- **Task prompt**
Which lines of the entries below contain the string "panel", with case counting? Pull out each of those lines in full.

- **Data entries**
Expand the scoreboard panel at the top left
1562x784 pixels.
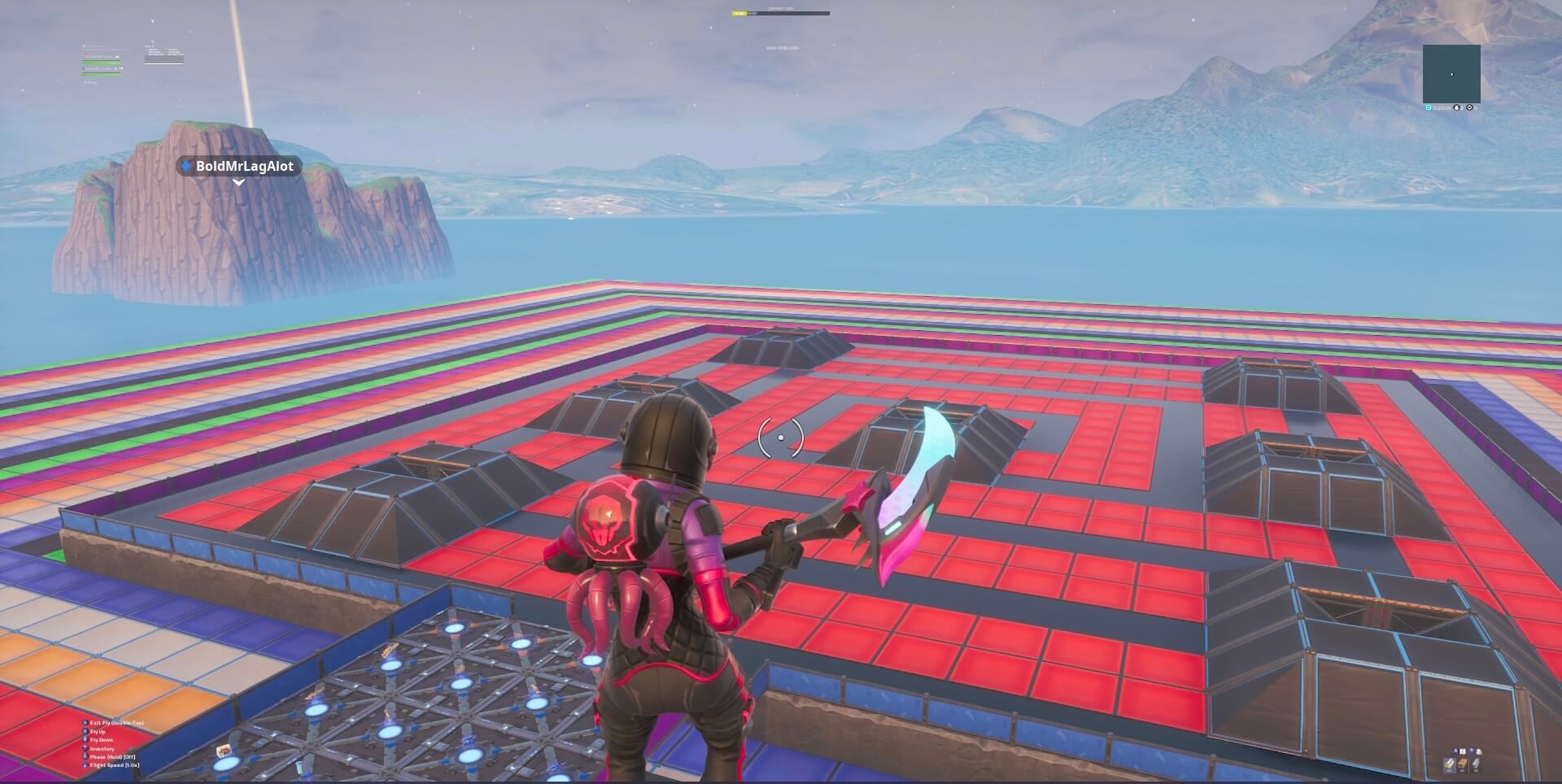(x=163, y=54)
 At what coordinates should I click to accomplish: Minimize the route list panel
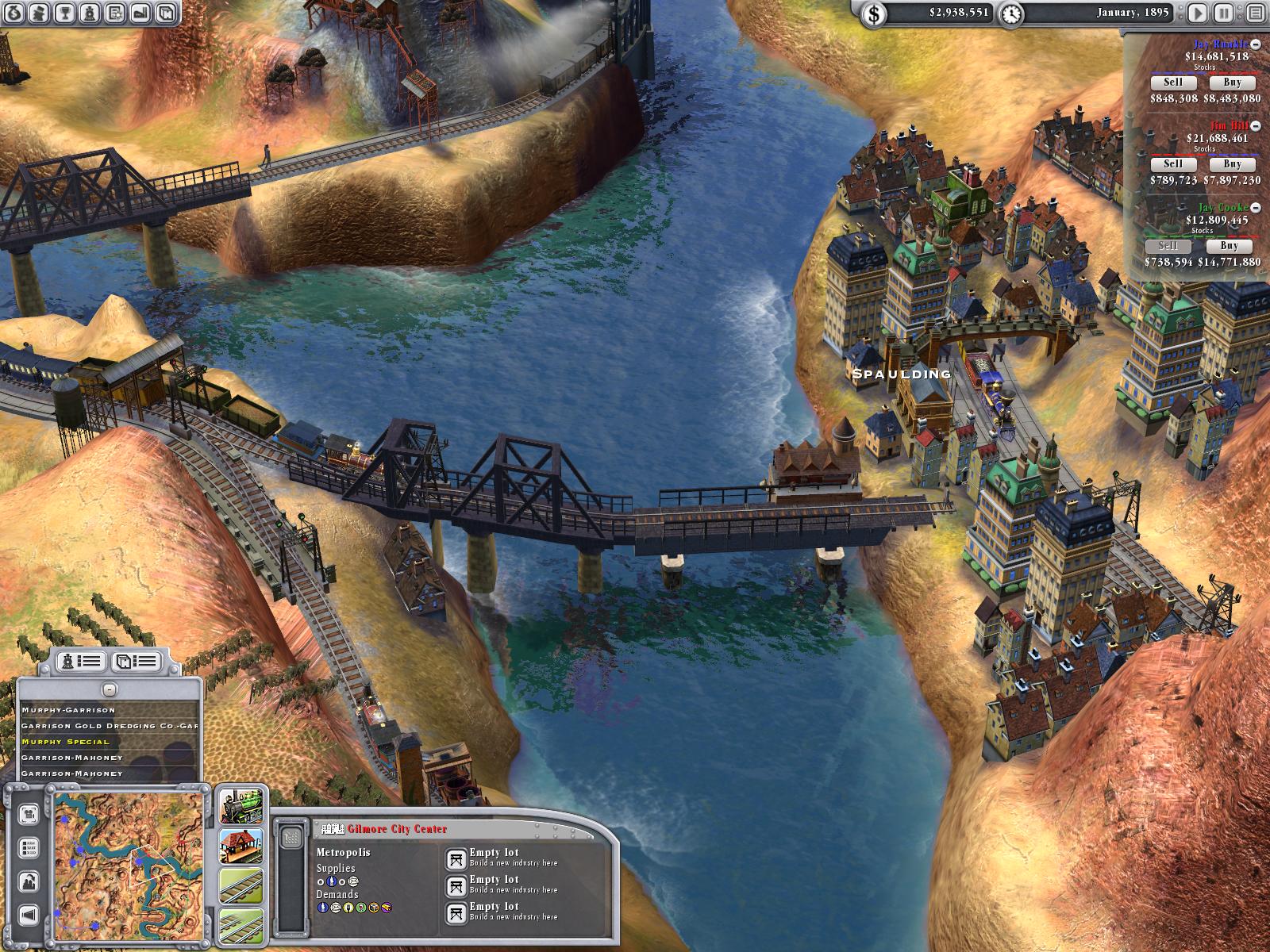[x=110, y=689]
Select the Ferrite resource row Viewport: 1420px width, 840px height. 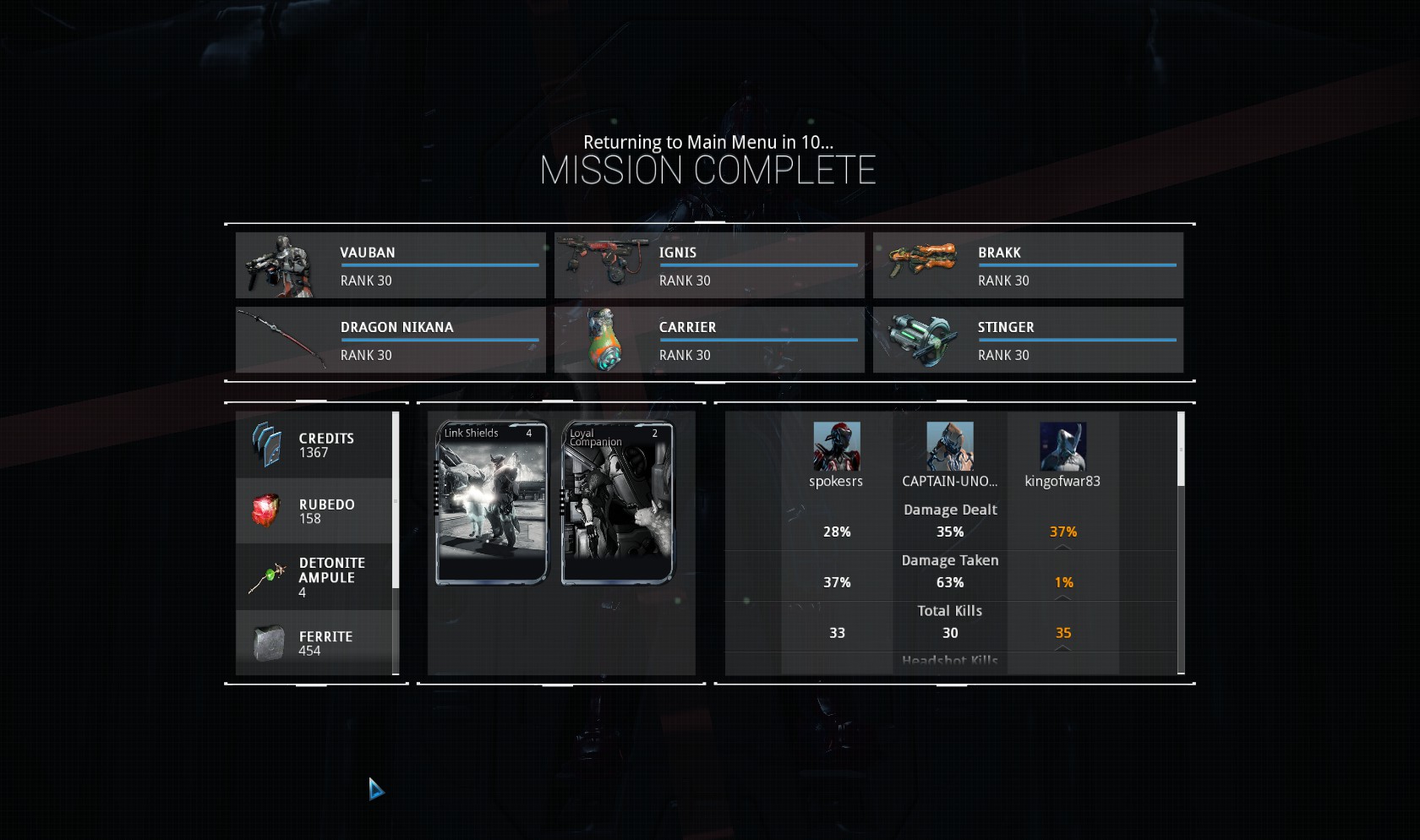click(314, 643)
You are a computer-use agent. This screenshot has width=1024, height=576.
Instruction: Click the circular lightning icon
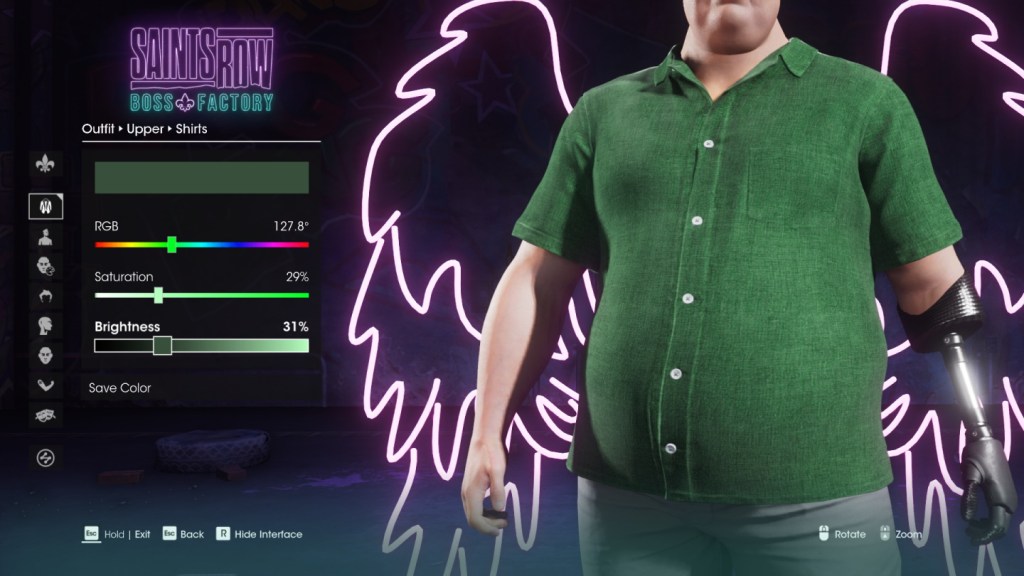tap(45, 458)
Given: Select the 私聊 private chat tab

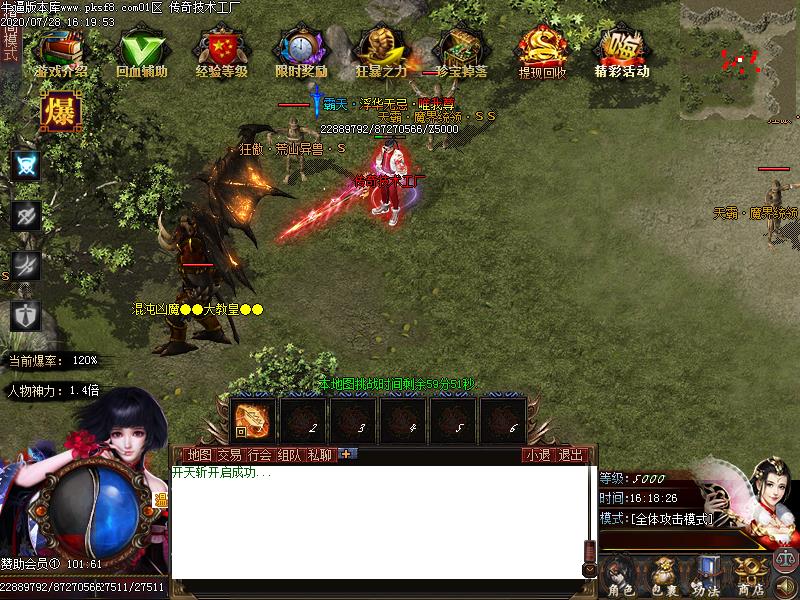Looking at the screenshot, I should (x=320, y=455).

- **Solution to this task**
Expand the scoreboard panel at the top left
 At what coordinates should I click to accomplish: Minimize the route list panel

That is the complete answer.